• [TASK PROMPT]: Copy out each line of the listing below that contains the string "value".

=-=-=

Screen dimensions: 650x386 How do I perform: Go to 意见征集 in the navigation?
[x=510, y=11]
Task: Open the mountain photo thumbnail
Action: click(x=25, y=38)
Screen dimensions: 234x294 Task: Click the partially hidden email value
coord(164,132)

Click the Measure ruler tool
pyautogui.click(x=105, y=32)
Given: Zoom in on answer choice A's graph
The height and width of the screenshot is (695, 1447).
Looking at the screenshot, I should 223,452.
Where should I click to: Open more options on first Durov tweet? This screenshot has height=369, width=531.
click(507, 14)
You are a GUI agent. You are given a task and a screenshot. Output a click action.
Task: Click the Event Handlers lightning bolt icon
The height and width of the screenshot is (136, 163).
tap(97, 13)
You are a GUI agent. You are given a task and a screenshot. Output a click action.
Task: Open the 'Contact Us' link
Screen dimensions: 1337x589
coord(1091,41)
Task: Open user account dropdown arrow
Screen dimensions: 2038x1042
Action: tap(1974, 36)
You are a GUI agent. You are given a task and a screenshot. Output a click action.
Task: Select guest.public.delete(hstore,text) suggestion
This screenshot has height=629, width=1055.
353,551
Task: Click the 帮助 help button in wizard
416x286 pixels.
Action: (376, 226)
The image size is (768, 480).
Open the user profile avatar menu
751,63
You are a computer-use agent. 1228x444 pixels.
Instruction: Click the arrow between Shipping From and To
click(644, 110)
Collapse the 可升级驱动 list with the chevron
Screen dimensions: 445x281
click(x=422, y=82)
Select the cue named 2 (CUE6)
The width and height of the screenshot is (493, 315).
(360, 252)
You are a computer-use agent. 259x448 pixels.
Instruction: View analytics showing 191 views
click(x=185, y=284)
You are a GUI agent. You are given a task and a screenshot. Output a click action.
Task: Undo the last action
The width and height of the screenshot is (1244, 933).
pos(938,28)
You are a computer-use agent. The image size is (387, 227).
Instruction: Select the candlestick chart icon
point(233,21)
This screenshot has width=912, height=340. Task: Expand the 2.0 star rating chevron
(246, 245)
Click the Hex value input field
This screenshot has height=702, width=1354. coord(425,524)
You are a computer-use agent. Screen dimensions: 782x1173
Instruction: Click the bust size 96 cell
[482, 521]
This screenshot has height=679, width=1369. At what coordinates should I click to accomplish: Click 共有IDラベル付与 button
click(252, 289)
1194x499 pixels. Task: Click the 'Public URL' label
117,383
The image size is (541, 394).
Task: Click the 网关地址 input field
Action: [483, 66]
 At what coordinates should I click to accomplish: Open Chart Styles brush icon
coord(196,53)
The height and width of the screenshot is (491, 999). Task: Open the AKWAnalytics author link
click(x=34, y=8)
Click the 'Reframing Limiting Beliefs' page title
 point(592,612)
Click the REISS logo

=-=-=

• [RIGHT ANSWER]:
Screen dimensions: 234x294 Task: Click the partially hidden email value
Click the Hex value input field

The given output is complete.